ALERT: Some images may not load properly within the Knowledge Base Article. If you see a broken image, please right-click and select 'Open image in a new tab'. We apologize for this inconvenience.

Multiple simoulteneous CICS sessions do not start in a TPX / RACF environment, using a PASSTICKET

book

Article ID: 186845

calendar_today

Updated On:

Products

TPX - Session Management TPX- PACKAGE Vman Session Management for z/OS TPX SESSION MANAGEMENT

Issue/Introduction

A CICS session (CICE-VTAM APPLID)  has multiple sessions that are required to be started at the same time, in a Passticket environment.

Session name       APPLID

CICE                       CICE
CICE-ATL                CICE
CICE-GUL               CICE
CICE-MID               CICE

These sessions are all pointing to the same applid, CICE, which is in the ACT and defined as a PASSTICKET application.
Activating them one at a time works, however, when starting all four at once the first session of the four activates, but the remaining 3 will not get activated normally.
Why is the behavior different when all are select, compared to when selected individually. 

 

Environment

Release : 5.4
Component : CA-TPX for Z/OS

Resolution

By default Pass Ticket replay protection is active in RACF.
RACF does not allow the same passticket to be used more than once within a 10 minute time period.

The option to bypass Pass Ticket replay protection allows the plus-or-minus-10-minute Pass Ticket
replay protection to be bypassed for selected applications or combinations of selected applications,
users, or groups.

Update RACF PTKTDATA profile for APPLDATA field by ADDing text string 'NO REPLAY PROTECTION'.

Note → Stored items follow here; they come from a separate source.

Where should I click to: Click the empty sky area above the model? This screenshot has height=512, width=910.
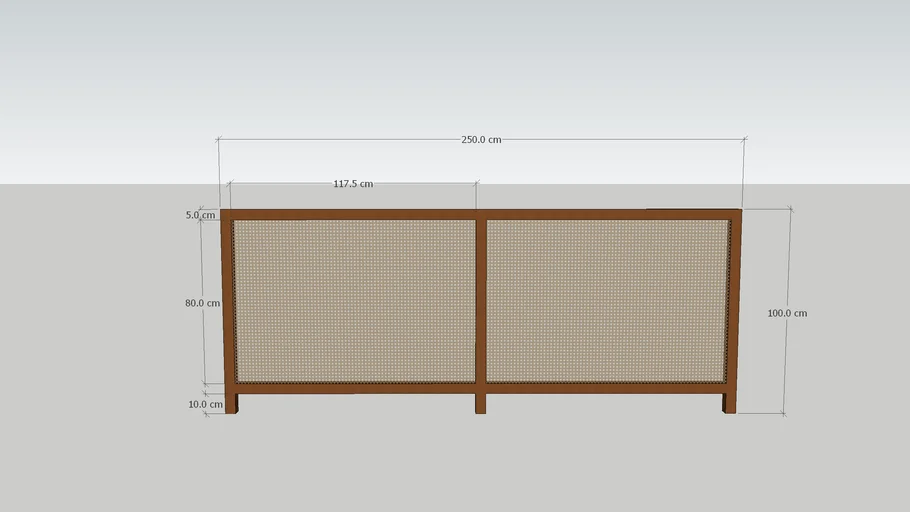[455, 60]
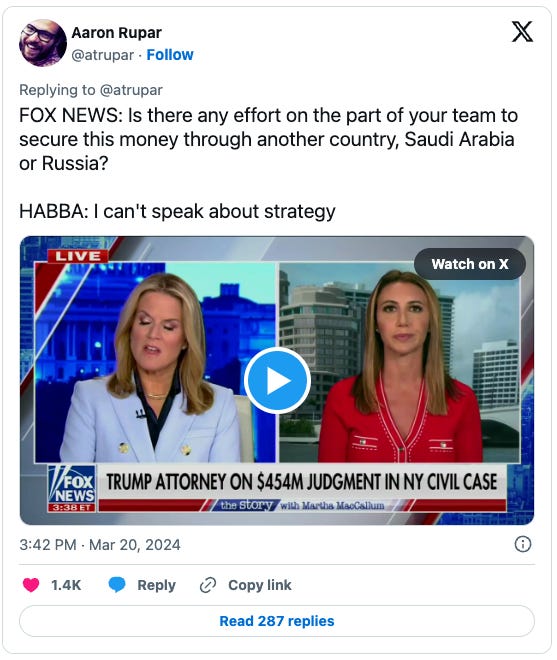The width and height of the screenshot is (557, 660).
Task: Open the tweet info circle icon
Action: click(x=523, y=544)
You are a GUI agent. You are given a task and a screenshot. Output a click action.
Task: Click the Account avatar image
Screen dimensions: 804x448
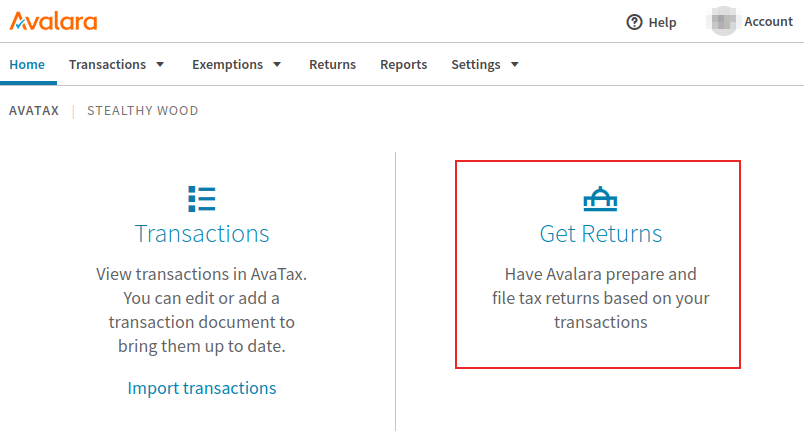(x=720, y=22)
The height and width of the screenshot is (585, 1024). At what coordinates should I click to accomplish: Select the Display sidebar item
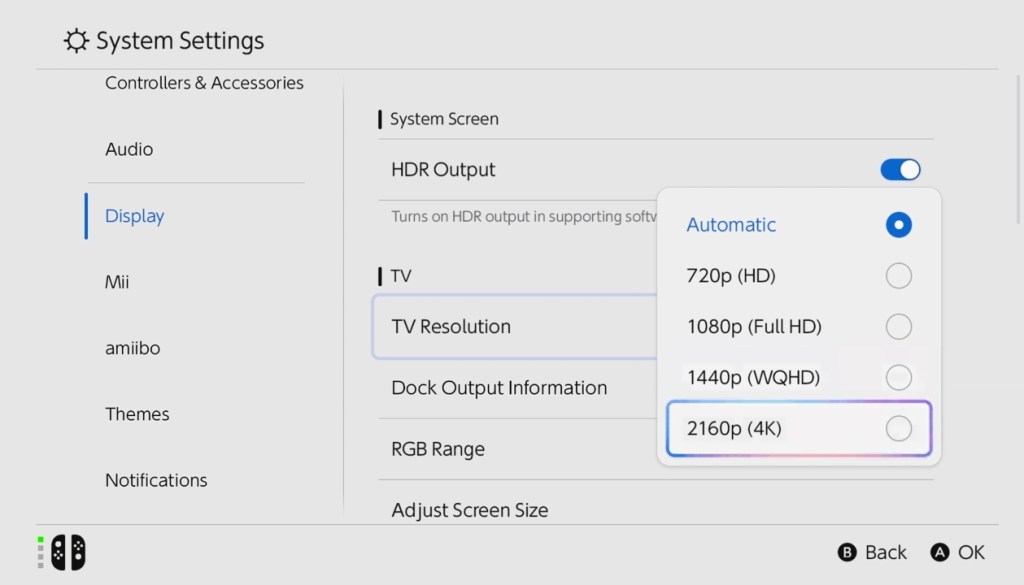coord(135,216)
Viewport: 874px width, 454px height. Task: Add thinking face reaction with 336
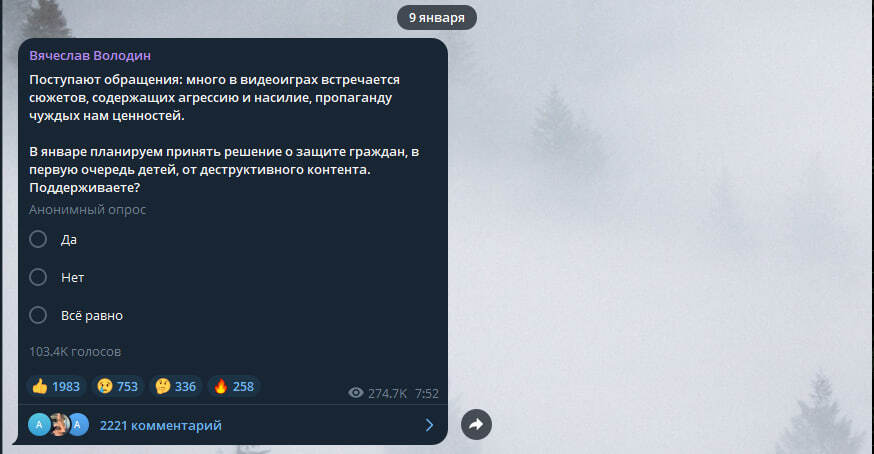[x=176, y=387]
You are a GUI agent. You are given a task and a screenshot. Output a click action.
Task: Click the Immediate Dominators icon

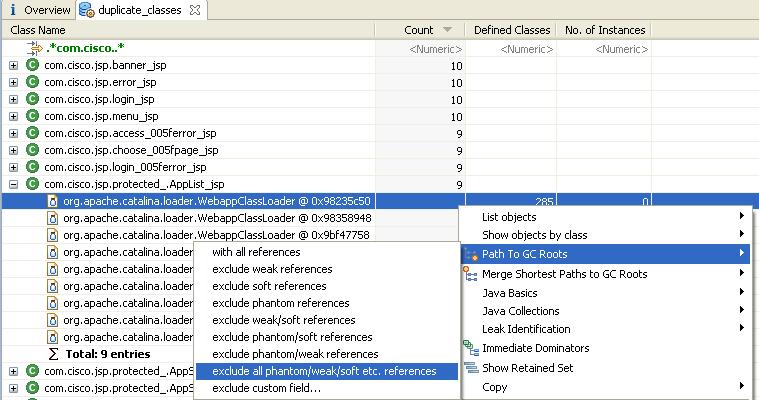coord(470,349)
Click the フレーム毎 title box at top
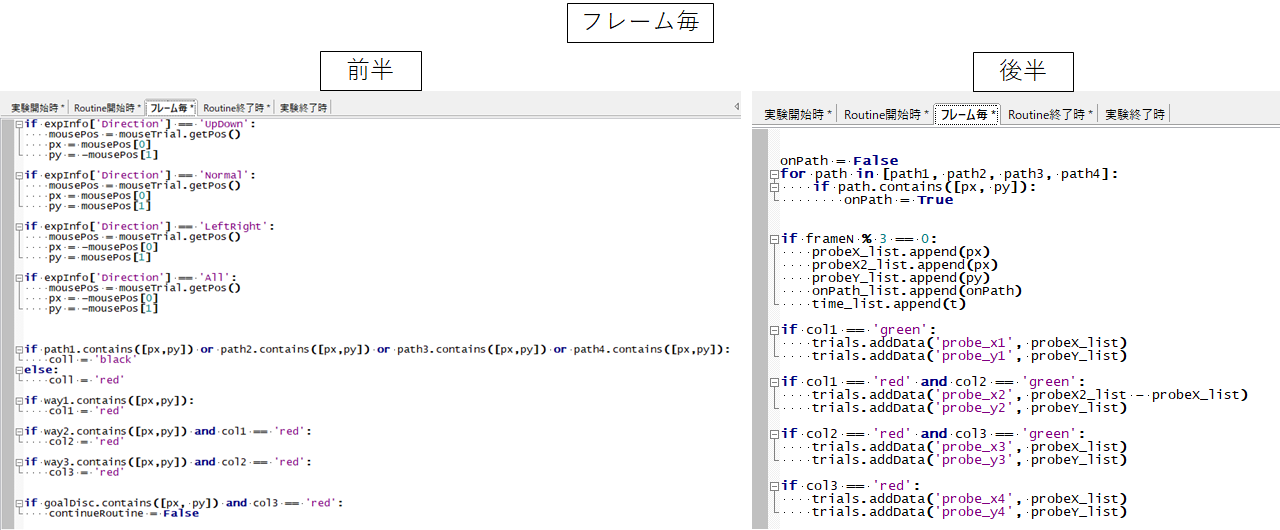Viewport: 1280px width, 530px height. pyautogui.click(x=640, y=22)
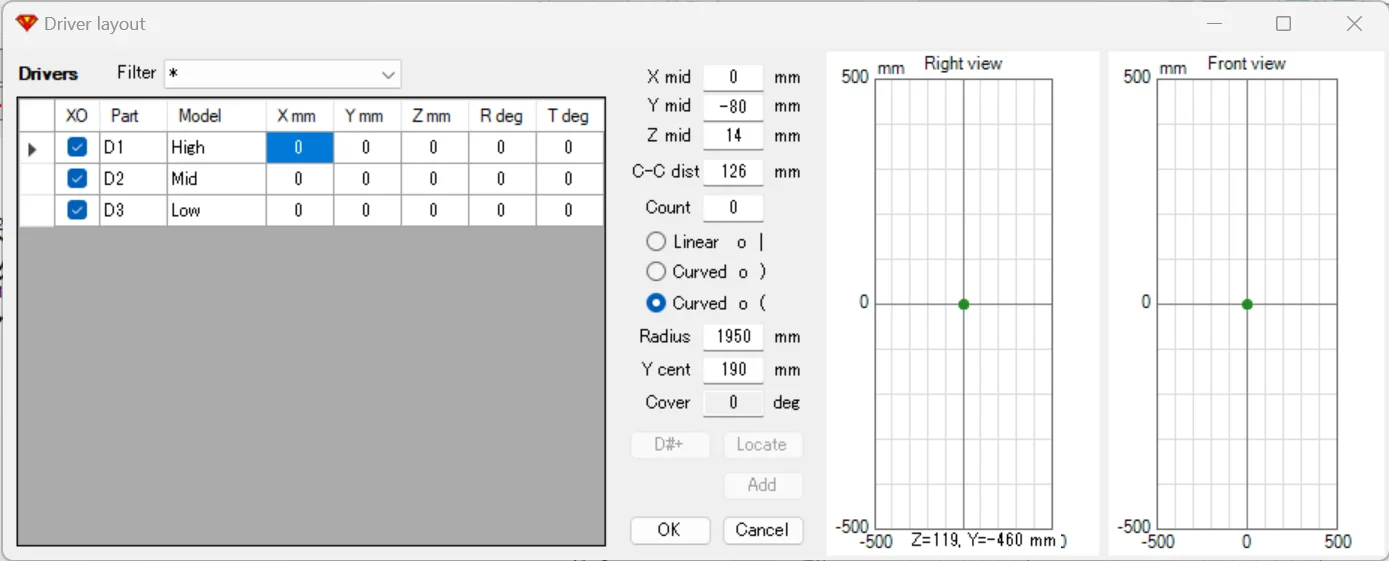Click the green dot in Right view
Screen dimensions: 1389x561
(963, 304)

APPLDATA(‘NO REPLAY PROTECTION’)
Allows reuse of the same PassTicket multiple times, in the allowed plus or minus 10 minutes.

Sample:
SETROPTS CLASSACT(PTKTDATA) RACLIST(PTKTDATA)
RDEFINE PTKTDATA applid SSIGNON(KEYMASKED(0123456789ABCDEF)) APPLDATA('NO REPLAY PROTECTION') UACC(NONE)

SETROPTS RACLIST(PTKTDATA) REFRESH

Additional Information

You may use the option to bypass PassTicket replay protection when the threat of PassTicket replay is not a security concern, such as in the following cases:

    - Multiple end-users who share the same user ID
    - Trusted registry domains that exchange PassTickets as a method of establishing trust
    - Applications that request PassTickets for a particular USERID/APPLID combination more than once during a one-second time interval.